» **Page extract**:

Figure 15 gives an overview of the workflow system’s architecture. As mentioned in the previous sections, two versions of the workflow editor exist, which both use the same JSON-based file format to load and save workflows. For execution, the workflow files are managed by the process manager, a software component dedicated to providing a unified interface for workflow execution. The process manager does not read or analyse the workflow files by itself but only acts as a thin layer of abstraction for the GUI components using its interface. Instead, it passes the workflow files on to a suitable process engine and instructs it with the execution. This way, the process engine implementations can be exchanged easily, enabling the flexible adaptation of the workflow system to changing requirements, thus strengthening the generic character of the Kadi4Mat workflow system. For this, a variety of process engines with specific characteristics suitable for a certain use case—remote execution, parallel execution, distributed execution, or running on large computer clusters/high performance computers—or workflow file format can be registered in the process manager. It is therefore conceivable to integrate other programs for workflow execution, such as Fireworks (Jain et al. 2015), in form of a specialised process engine. As a reference implementation, a fully functional process engine is provided (Zschumme, Schoof, et al. 2022), which follows a sequential execution approach. A detailed description of this process-engine implementation and of the process-manager is given in the following sections.

Architecture of the workflow system
Figure 15 

Architecture of the workflow system. Based on Figure 3 (Brandt et al. 2021) (CC BY 4.0). The process manager orchestrates and monitors the execution of workflows by delegating it to a suitable process engine and tracking its status.

5.3 Process engine

The term process engine refers to a software component dedicated to running workflows and performing all tasks formulated in the workflow. As shown in Figure 15, the general concept takes into account that several different implementations might be available to flexibly adapt the execution to different technical emphases or capabilities.

Since each process engine implementation is free in how it executes the workflow, there is a wide field of possibilities, ranging from executing the workflow locally to delegating the execution to another application or computer to just printing a workflow description in a format like common workflow language (CWL) (Crusoe et al. 2021) or workflow description language (WDL) (Frazer et al. 2012). Prototype implementations of process engines running Kadi4Mat workflows with Fireworks (Jain et al. 2015) and CWL (Crusoe et al. 2021) have already been implemented. These promising approaches are to be continued in the future and could expand the current possibilities.

» **Data items**:

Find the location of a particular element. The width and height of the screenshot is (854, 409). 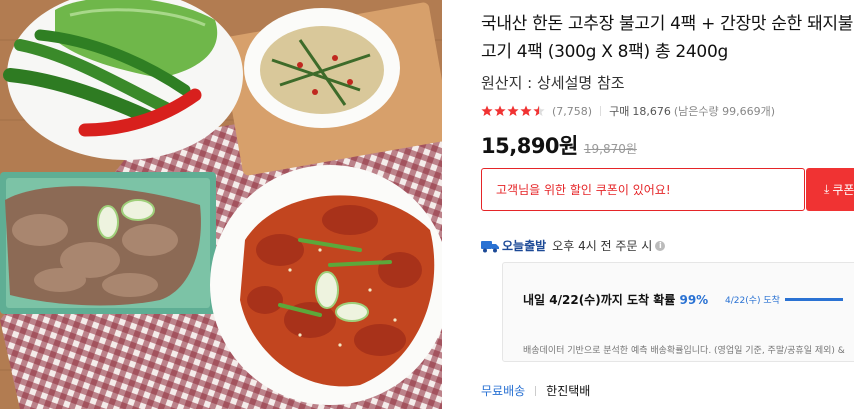

arrival-percentage: 99% is located at coordinates (694, 300).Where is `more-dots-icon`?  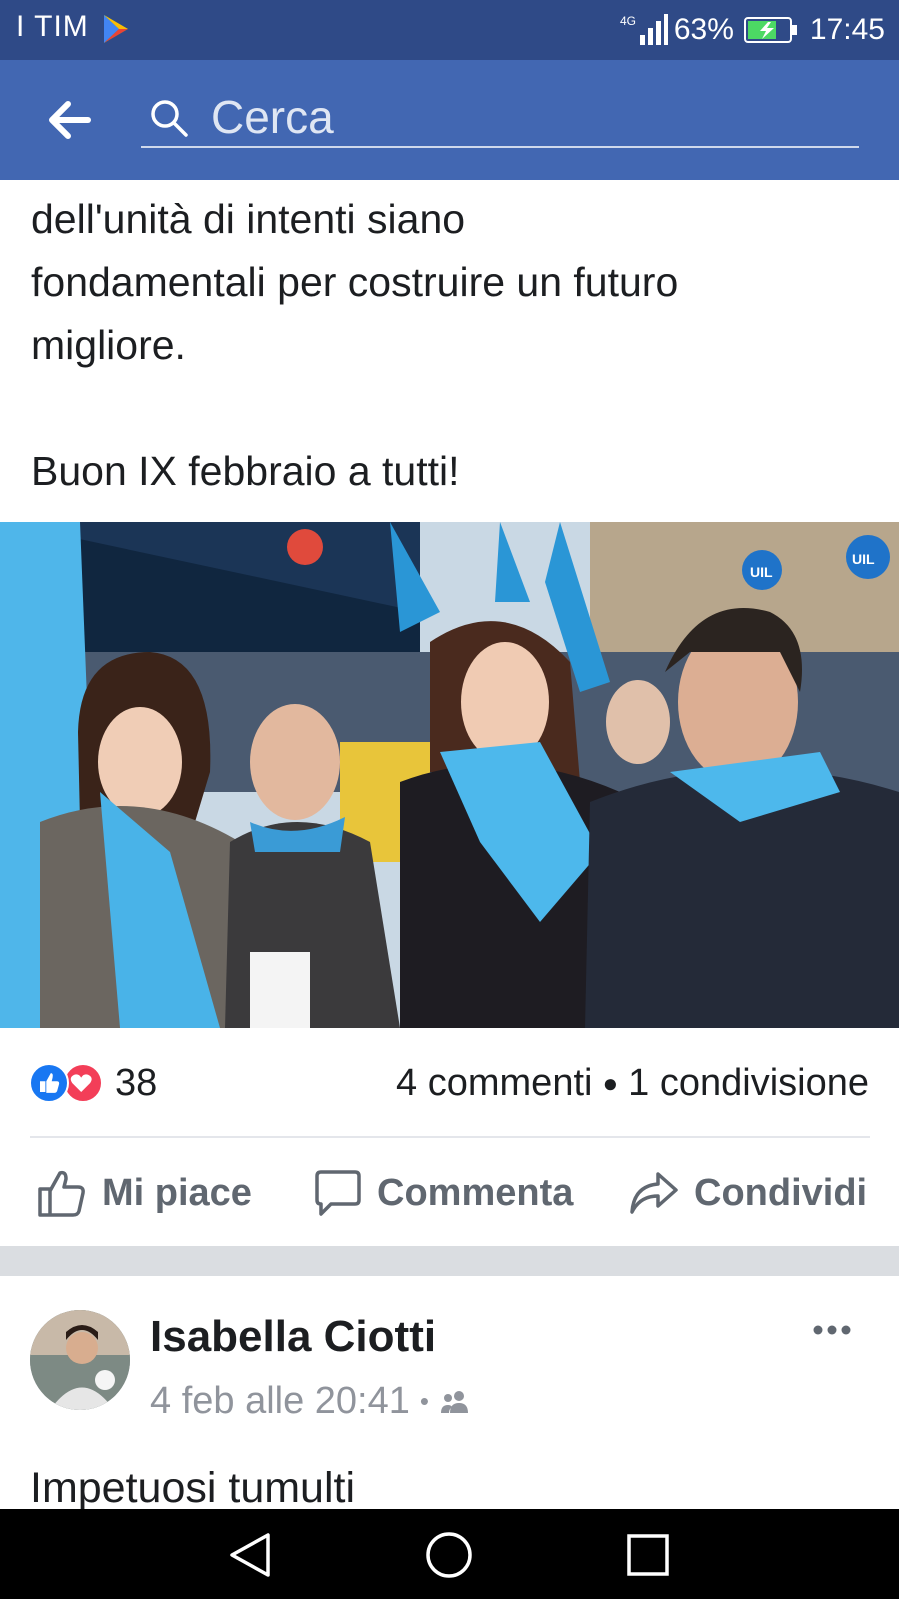 more-dots-icon is located at coordinates (832, 1330). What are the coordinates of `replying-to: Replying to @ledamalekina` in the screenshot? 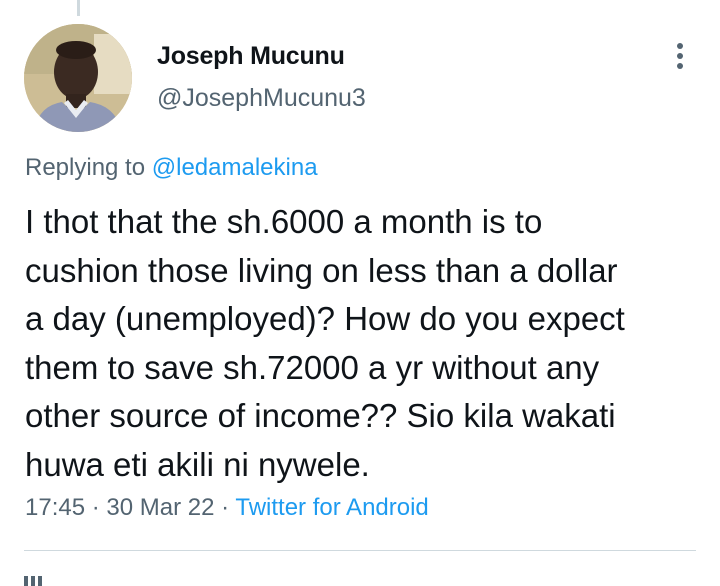 It's located at (172, 168).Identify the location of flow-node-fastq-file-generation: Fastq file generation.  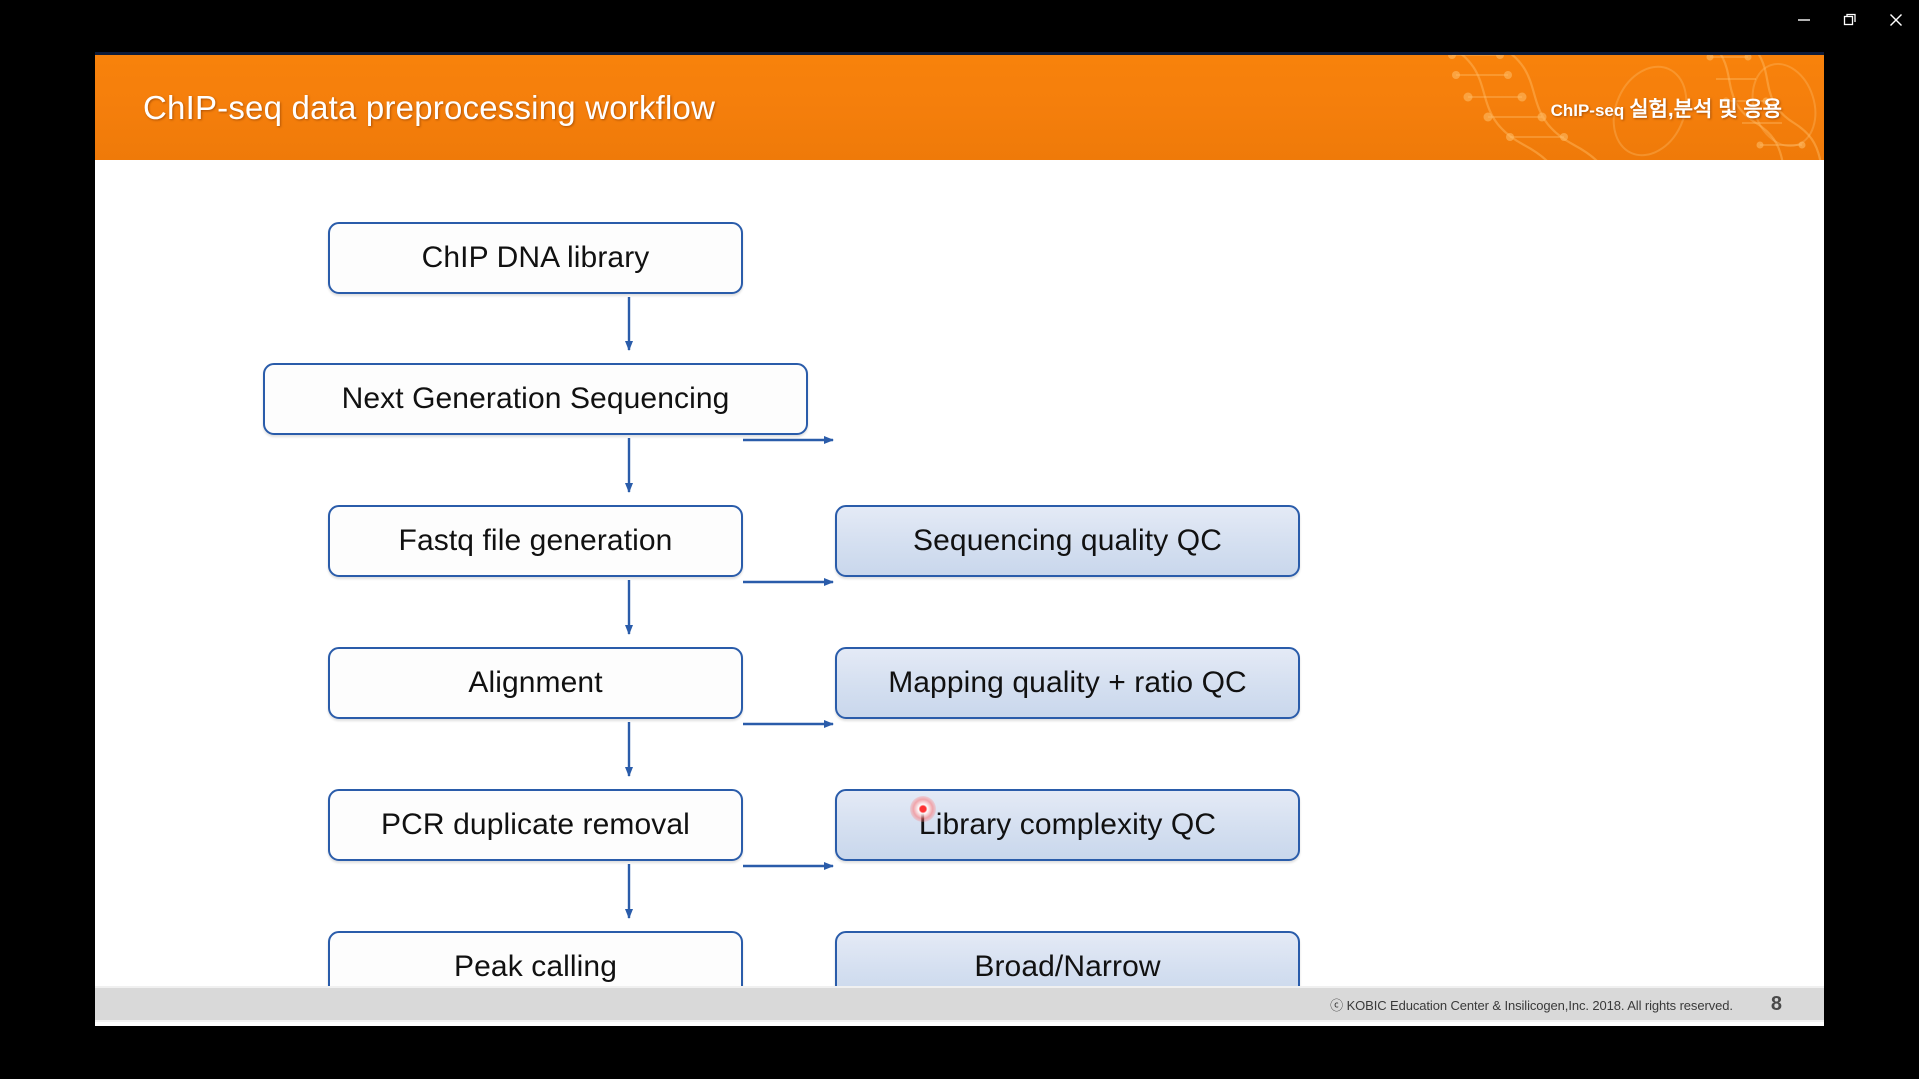
(536, 541).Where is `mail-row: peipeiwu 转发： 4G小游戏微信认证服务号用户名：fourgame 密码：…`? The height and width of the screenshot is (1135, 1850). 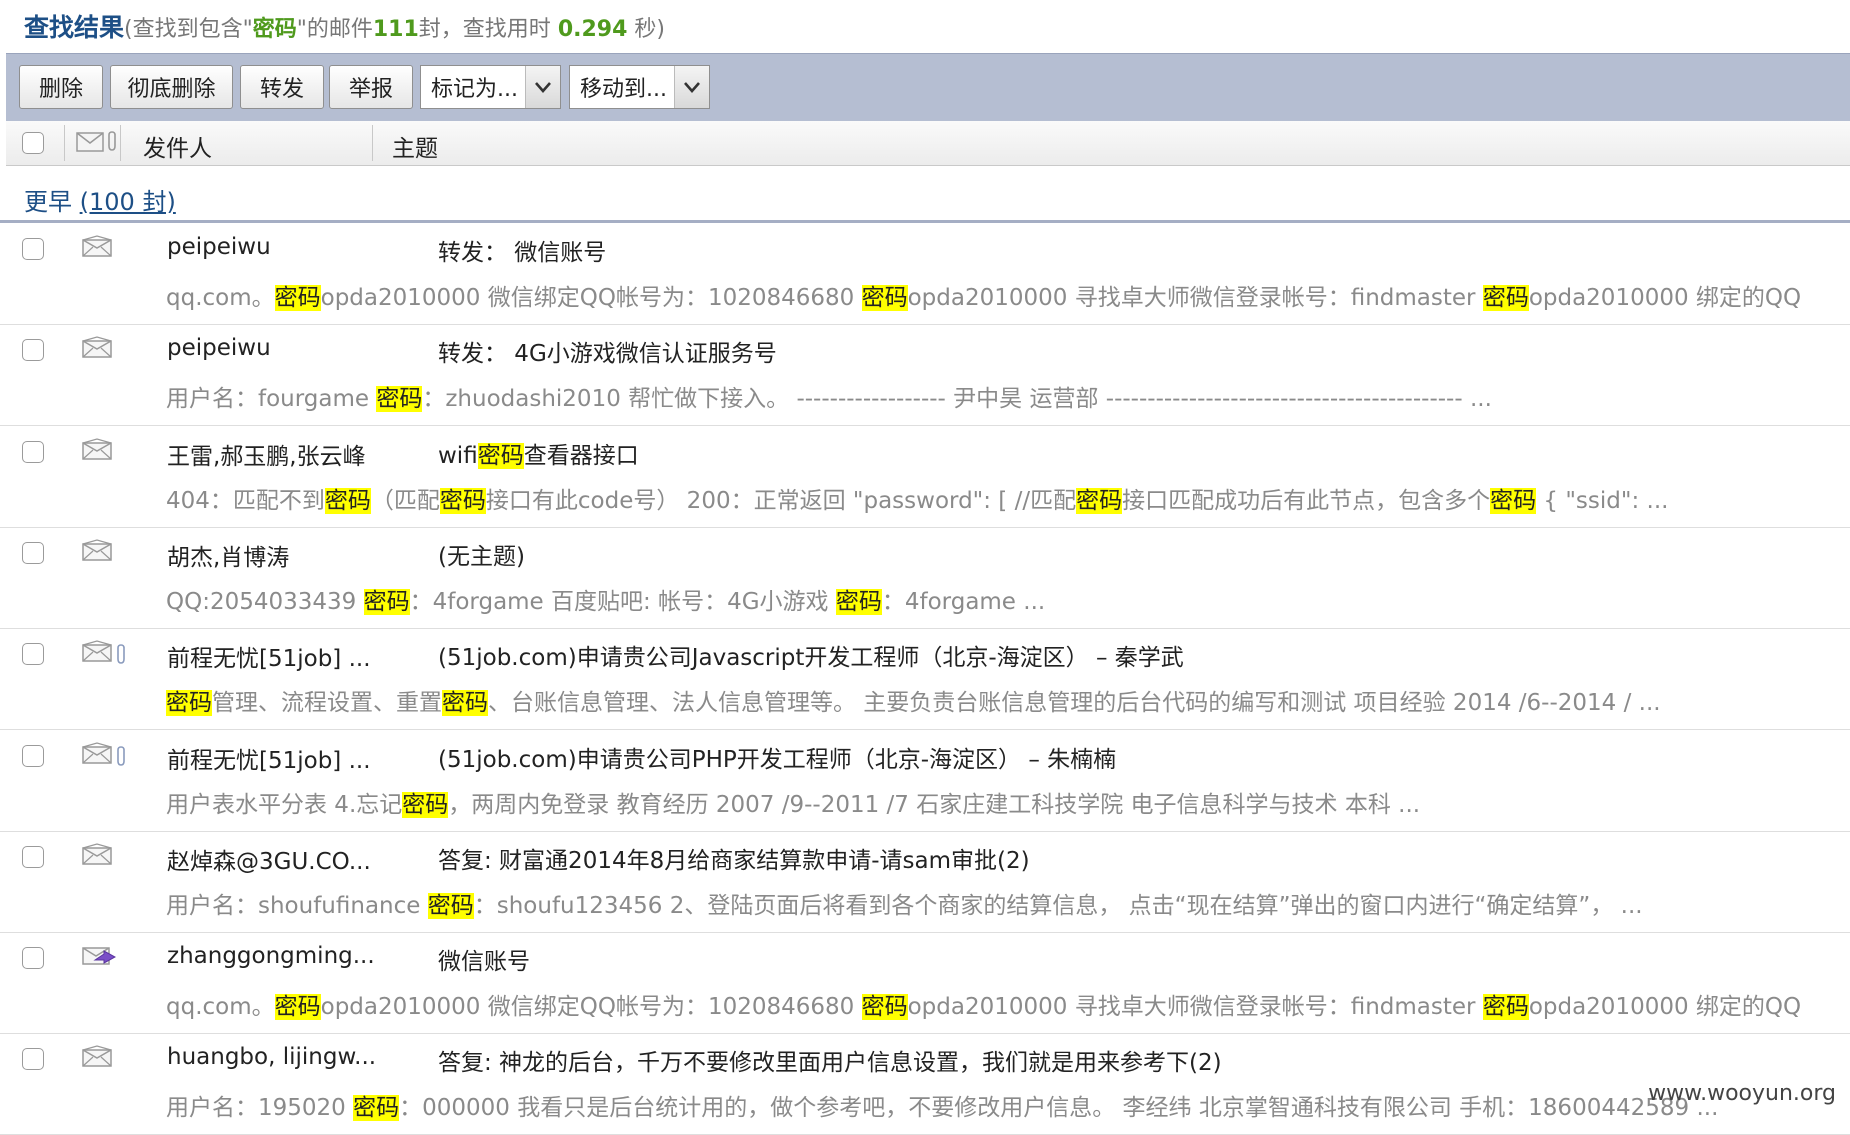 mail-row: peipeiwu 转发： 4G小游戏微信认证服务号用户名：fourgame 密码：… is located at coordinates (925, 376).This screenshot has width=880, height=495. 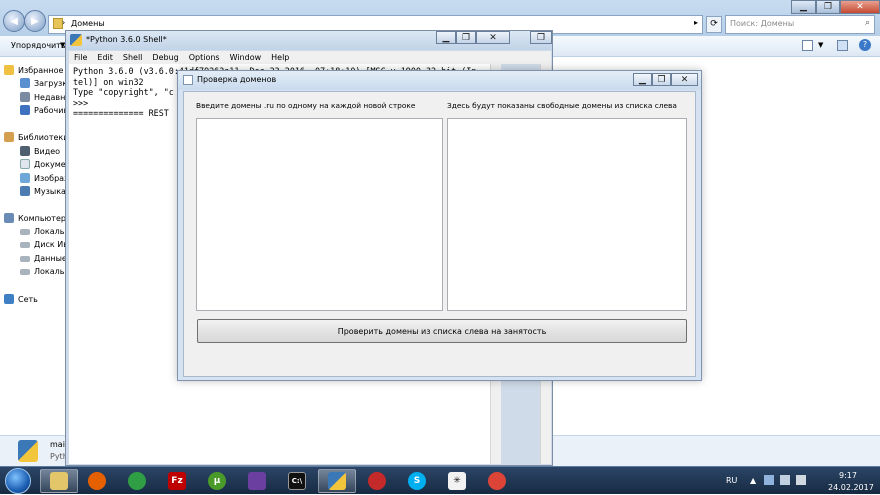 I want to click on nav-local-disk-1: Локальн, so click(x=45, y=232).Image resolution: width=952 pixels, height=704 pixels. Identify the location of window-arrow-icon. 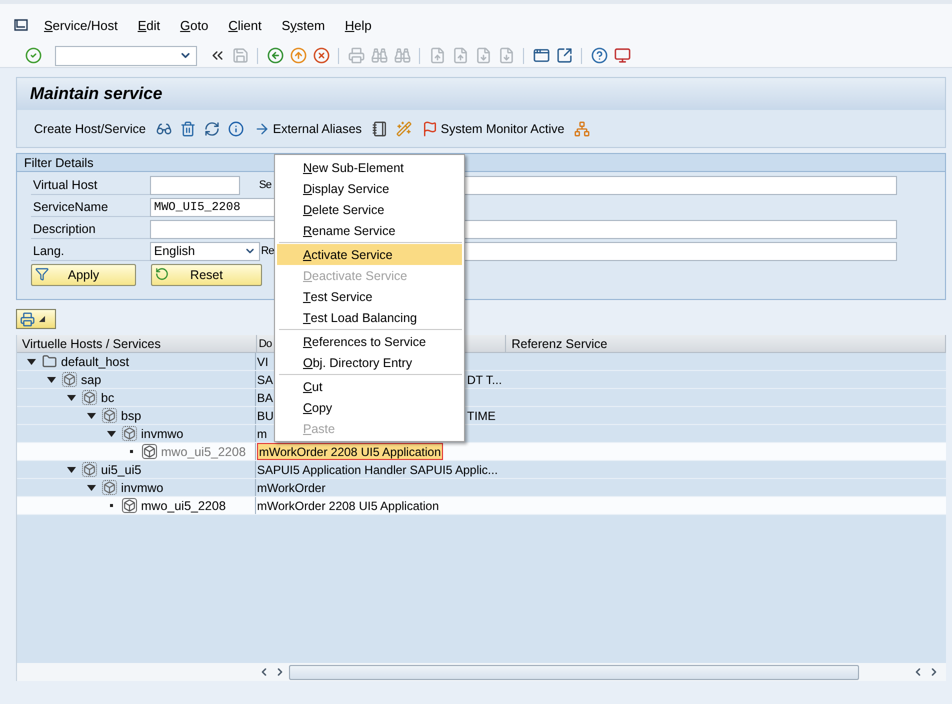
(564, 55). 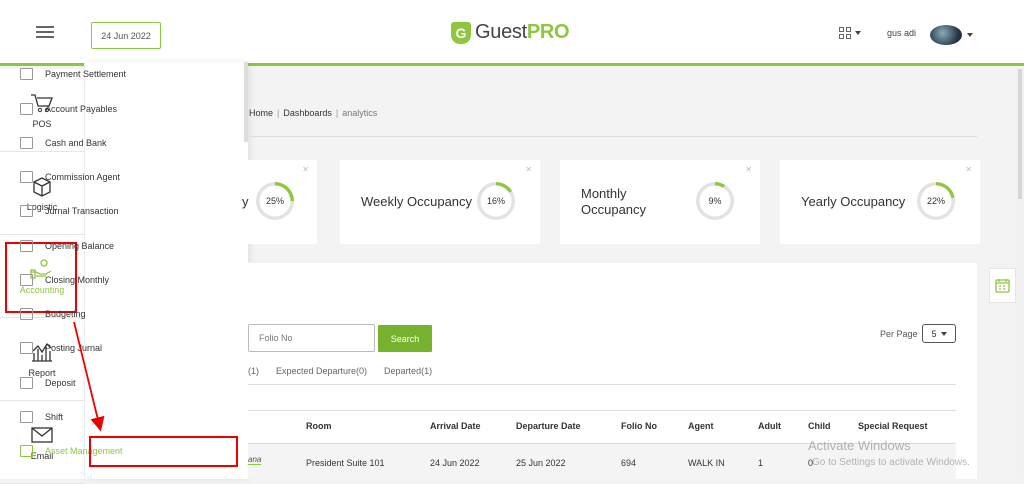 I want to click on submenu-item-deposit: Deposit, so click(x=48, y=383).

» **What this exercise asks**:
1. Return the portion of the workflow system passage between "Since each process" and "the current possibilities.", inclusive, copied word for word.
2. Take the workflow system passage further, picking up right after its final sentence.
The entries have no role in any of this.

» **Responses per task**:
1.
Since each process engine implementation is free in how it executes the workflow, there is a wide field of possibilities, ranging from executing the workflow locally to delegating the execution to another application or computer to just printing a workflow description in a format like common workflow language (CWL) (Crusoe et al. 2021) or workflow description language (WDL) (Frazer et al. 2012). Prototype implementations of process engines running Kadi4Mat workflows with Fireworks (Jain et al. 2015) and CWL (Crusoe et al. 2021) have already been implemented. These promising approaches are to be continued in the future and could expand the current possibilities.

2.
At the moment there is one fully functional process engine implementation (Zschumme, Schoof, et al. 2022), which is a CLI-based application written in C++, published under the Apache-2.0 license. It serves as a reference implementation and allows local execution of workflows created with any of the workflow editors presented in Chapter 3. Its schematic functioning is outlined in the following.

When instructed to execute a workflow, the process engine first reads the workflow file and parses its JSON-structured content. During this step the process engine creates an internal in-memory representation of the workflow based on the unsorted lists of node descriptions and connections contained in the workflow file. An important aspect of this analysis is the determination of the execution order. For this, the data connections in the workflow as well as the explicit dependency connections are considered. The dependency connections also help with identifying conditional execution paths implied by If Branch or For Loop nodes for example.

After determining the correct order of execution, the implemented process engine executes each node of the workflow sequentially. This sequential and separate execution requires the nodes to provide its own execution function, which can be called as soon as the process engine decides to run the corresponding node. In order to manage the workflow execution, the implemented process engine uses a number of control files that are stored in an execution folder unique to every execution. Within these files, information about the progress of the execution, log files, and other necessary information is stored. This central storage of all relevant information eases debugging and ensures the reproducibility of the obtained results. When all nodes have been processed successfully, the execution is completed.

5.4 Process manager

The process manager is a CLI-based application written in C++ published under the Apache-2.0 license (Zschumme, Steinhülb & Brandt 2022). As shown in Figure 15, it provides an interface for the GUI components to run workflows and to monitor and interact with already existing execution instances. It further administers the different process engines, which can be configured in a JSON-based configuration file that contains information on how to use the interface of each engine. When executing a workflow, the user can select an engine suitable for the current use-case from this list of available engines. In case the user omits this choice, the process manager instructs the default process engine with the workflow execution.

Once a workflow is started, the process manager will interact with the responsible process engine to obtain the status and log of the execution or to provide user input. For this, the process manager assigns a unique identifier to each execution instance and creates an execution folder which is used exclusively during this particular execution. The process engine is then free to use this provided, empty folder for storage. This eliminates the risk of overwriting important data from previous executions, which is why the execution folder is used as the base path for all executed programs by the current process engine implementation (Zschumme, Schoof, et al. 2022). Depending on the internals of the workflow, however, different save paths can be used as well.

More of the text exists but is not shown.